**Work to be completed:** From the first record below to the last, retype each one exactly.

**Excerpts from a dataset:**
#####

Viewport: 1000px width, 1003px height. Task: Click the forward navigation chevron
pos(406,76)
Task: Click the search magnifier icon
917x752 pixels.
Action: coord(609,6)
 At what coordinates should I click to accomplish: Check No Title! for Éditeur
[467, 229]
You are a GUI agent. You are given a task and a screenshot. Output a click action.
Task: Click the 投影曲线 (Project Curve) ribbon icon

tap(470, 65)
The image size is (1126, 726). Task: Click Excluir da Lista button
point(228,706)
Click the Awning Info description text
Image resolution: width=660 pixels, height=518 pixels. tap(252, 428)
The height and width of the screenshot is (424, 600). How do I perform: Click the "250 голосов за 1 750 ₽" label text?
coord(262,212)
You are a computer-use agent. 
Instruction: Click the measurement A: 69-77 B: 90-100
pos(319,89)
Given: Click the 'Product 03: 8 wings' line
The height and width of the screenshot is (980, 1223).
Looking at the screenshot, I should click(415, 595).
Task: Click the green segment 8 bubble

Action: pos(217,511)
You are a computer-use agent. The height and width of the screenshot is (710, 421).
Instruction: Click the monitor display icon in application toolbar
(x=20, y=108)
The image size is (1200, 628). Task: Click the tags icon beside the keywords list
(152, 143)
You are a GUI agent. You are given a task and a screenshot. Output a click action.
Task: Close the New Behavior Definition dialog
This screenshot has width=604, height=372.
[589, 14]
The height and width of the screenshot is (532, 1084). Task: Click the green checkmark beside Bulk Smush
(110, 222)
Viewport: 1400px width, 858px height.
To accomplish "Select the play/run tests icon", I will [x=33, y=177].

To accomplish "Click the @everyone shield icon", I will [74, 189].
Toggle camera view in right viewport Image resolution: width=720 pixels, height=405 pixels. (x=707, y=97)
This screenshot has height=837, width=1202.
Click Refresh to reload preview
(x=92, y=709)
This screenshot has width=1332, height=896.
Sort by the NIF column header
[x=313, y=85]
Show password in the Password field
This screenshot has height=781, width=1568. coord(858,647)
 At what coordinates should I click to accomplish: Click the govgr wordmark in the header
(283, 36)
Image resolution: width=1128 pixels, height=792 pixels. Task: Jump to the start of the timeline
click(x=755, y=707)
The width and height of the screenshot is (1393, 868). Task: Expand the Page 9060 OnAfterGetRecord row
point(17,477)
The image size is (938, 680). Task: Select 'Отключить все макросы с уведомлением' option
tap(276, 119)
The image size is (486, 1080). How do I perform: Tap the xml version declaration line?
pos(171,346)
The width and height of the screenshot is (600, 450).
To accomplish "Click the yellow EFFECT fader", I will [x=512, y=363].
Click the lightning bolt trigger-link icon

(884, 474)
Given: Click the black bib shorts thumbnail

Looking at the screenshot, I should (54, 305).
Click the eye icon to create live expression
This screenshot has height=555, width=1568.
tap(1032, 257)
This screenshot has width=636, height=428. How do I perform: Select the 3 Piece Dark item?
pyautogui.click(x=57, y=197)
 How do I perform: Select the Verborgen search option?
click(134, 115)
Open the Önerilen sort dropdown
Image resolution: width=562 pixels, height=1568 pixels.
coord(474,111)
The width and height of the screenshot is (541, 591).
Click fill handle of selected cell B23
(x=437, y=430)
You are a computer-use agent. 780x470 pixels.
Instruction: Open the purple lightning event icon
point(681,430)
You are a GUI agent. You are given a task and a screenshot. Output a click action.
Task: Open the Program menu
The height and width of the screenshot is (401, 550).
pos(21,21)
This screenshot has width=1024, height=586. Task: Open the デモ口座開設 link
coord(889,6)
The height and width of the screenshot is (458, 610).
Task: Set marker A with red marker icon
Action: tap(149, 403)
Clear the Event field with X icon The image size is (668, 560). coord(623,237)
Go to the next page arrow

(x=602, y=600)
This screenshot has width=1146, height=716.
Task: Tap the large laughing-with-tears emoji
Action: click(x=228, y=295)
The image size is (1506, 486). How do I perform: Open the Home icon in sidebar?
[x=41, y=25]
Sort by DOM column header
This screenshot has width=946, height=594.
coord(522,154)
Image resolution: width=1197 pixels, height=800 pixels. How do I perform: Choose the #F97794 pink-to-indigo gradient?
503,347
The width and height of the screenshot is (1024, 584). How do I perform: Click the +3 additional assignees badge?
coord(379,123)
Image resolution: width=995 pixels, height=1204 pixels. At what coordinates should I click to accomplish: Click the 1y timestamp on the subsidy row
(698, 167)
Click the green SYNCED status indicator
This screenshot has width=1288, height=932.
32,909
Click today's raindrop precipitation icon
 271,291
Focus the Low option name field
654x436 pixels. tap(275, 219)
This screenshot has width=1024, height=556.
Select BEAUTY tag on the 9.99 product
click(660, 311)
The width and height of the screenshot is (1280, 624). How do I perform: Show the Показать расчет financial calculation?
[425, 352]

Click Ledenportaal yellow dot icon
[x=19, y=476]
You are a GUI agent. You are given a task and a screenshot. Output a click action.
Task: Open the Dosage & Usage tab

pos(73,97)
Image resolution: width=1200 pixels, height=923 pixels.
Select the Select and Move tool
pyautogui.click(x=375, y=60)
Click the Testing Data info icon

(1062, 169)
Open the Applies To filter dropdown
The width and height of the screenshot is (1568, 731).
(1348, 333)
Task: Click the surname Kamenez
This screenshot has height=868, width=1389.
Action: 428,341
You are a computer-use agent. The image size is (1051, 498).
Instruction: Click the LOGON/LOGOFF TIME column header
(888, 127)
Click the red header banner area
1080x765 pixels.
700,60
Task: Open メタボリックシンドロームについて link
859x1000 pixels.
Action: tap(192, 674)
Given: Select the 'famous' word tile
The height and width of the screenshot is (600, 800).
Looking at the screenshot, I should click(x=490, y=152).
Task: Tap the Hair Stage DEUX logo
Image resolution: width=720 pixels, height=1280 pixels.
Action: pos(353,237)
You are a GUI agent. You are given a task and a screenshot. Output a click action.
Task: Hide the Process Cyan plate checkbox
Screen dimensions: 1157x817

#####

**Solution:**
Viewport: 1000px width, 1003px height. Task: Click the forward navigation chevron
pos(406,76)
Task: Click the search magnifier icon
917x752 pixels.
Action: coord(609,6)
 At what coordinates should I click to accomplish: Check No Title! for Éditeur
[467, 229]
You are a GUI agent. You are given a task and a screenshot. Output a click action.
Task: Click the 投影曲线 (Project Curve) ribbon icon

tap(470, 65)
The image size is (1126, 726). Task: Click Excluir da Lista button
point(228,706)
Click the Awning Info description text
Image resolution: width=660 pixels, height=518 pixels. tap(252, 428)
The height and width of the screenshot is (424, 600). How do I perform: Click the "250 голосов за 1 750 ₽" label text?
coord(262,212)
You are a computer-use agent. 
Instruction: Click the measurement A: 69-77 B: 90-100
pos(319,89)
Given: Click the 'Product 03: 8 wings' line
The height and width of the screenshot is (980, 1223).
Looking at the screenshot, I should click(415, 595).
Task: Click the green segment 8 bubble

Action: pos(217,511)
You are a computer-use agent. The height and width of the screenshot is (710, 421).
Instruction: Click the monitor display icon in application toolbar
(x=20, y=108)
The image size is (1200, 628). Task: Click the tags icon beside the keywords list
(152, 143)
You are a GUI agent. You are given a task and a screenshot. Output a click action.
Task: Close the New Behavior Definition dialog
This screenshot has width=604, height=372.
[589, 14]
The height and width of the screenshot is (532, 1084). Task: Click the green checkmark beside Bulk Smush
(110, 222)
Viewport: 1400px width, 858px height.
To accomplish "Select the play/run tests icon", I will [x=33, y=177].

To accomplish "Click the @everyone shield icon", I will [74, 189].
Toggle camera view in right viewport Image resolution: width=720 pixels, height=405 pixels. (x=707, y=97)
This screenshot has height=837, width=1202.
Click Refresh to reload preview
(x=92, y=709)
This screenshot has width=1332, height=896.
Sort by the NIF column header
[x=313, y=85]
Show password in the Password field
This screenshot has height=781, width=1568. coord(858,647)
 At what coordinates should I click to accomplish: Click the govgr wordmark in the header
(283, 36)
Image resolution: width=1128 pixels, height=792 pixels. Task: Jump to the start of the timeline
click(x=755, y=707)
The width and height of the screenshot is (1393, 868). Task: Expand the Page 9060 OnAfterGetRecord row
point(17,477)
The image size is (938, 680). Task: Select 'Отключить все макросы с уведомлением' option
tap(276, 119)
The image size is (486, 1080). How do I perform: Tap the xml version declaration line?
pos(171,346)
The width and height of the screenshot is (600, 450).
To accomplish "Click the yellow EFFECT fader", I will [x=512, y=363].
Click the lightning bolt trigger-link icon

(884, 474)
Given: Click the black bib shorts thumbnail

Looking at the screenshot, I should (54, 305).
Click the eye icon to create live expression
This screenshot has height=555, width=1568.
tap(1032, 257)
This screenshot has width=636, height=428. How do I perform: Select the 3 Piece Dark item?
pyautogui.click(x=57, y=197)
 How do I perform: Select the Verborgen search option?
click(134, 115)
Open the Önerilen sort dropdown
Image resolution: width=562 pixels, height=1568 pixels.
coord(474,111)
The width and height of the screenshot is (541, 591).
Click fill handle of selected cell B23
(x=437, y=430)
You are a computer-use agent. 780x470 pixels.
Instruction: Open the purple lightning event icon
point(681,430)
You are a GUI agent. You are given a task and a screenshot. Output a click action.
Task: Open the Program menu
The height and width of the screenshot is (401, 550).
pos(21,21)
This screenshot has width=1024, height=586. Task: Open the デモ口座開設 link
coord(889,6)
The height and width of the screenshot is (458, 610).
Task: Set marker A with red marker icon
Action: tap(149, 403)
Clear the Event field with X icon The image size is (668, 560). coord(623,237)
Go to the next page arrow

(x=602, y=600)
This screenshot has width=1146, height=716.
Task: Tap the large laughing-with-tears emoji
Action: click(x=228, y=295)
The image size is (1506, 486). How do I perform: Open the Home icon in sidebar?
[x=41, y=25]
Sort by DOM column header
This screenshot has width=946, height=594.
coord(522,154)
Image resolution: width=1197 pixels, height=800 pixels. How do I perform: Choose the #F97794 pink-to-indigo gradient?
503,347
The width and height of the screenshot is (1024, 584). How do I perform: Click the +3 additional assignees badge?
coord(379,123)
Image resolution: width=995 pixels, height=1204 pixels. At what coordinates should I click to accomplish: Click the 1y timestamp on the subsidy row
(698, 167)
Click the green SYNCED status indicator
This screenshot has width=1288, height=932.
32,909
Click today's raindrop precipitation icon
 271,291
Focus the Low option name field
654x436 pixels. tap(275, 219)
This screenshot has width=1024, height=556.
Select BEAUTY tag on the 9.99 product
click(660, 311)
The width and height of the screenshot is (1280, 624). How do I perform: Show the Показать расчет financial calculation?
[425, 352]

Click Ledenportaal yellow dot icon
[x=19, y=476]
You are a GUI agent. You are given a task and a screenshot. Output a click action.
Task: Open the Dosage & Usage tab

pos(73,97)
Image resolution: width=1200 pixels, height=923 pixels.
Select the Select and Move tool
pyautogui.click(x=375, y=60)
Click the Testing Data info icon

(1062, 169)
Open the Applies To filter dropdown
The width and height of the screenshot is (1568, 731).
(1348, 333)
Task: Click the surname Kamenez
This screenshot has height=868, width=1389.
Action: 428,341
You are a computer-use agent. The image size is (1051, 498).
Instruction: Click the LOGON/LOGOFF TIME column header
(888, 127)
Click the red header banner area
1080x765 pixels.
700,60
Task: Open メタボリックシンドロームについて link
859x1000 pixels.
Action: tap(192, 674)
Given: Select the 'famous' word tile
The height and width of the screenshot is (600, 800).
Looking at the screenshot, I should click(x=490, y=152).
Task: Tap the Hair Stage DEUX logo
Image resolution: width=720 pixels, height=1280 pixels.
Action: pos(353,237)
You are a GUI agent. You are given a task and a screenshot. Output a click action.
Task: Hide the Process Cyan plate checkbox
Screen dimensions: 1157x817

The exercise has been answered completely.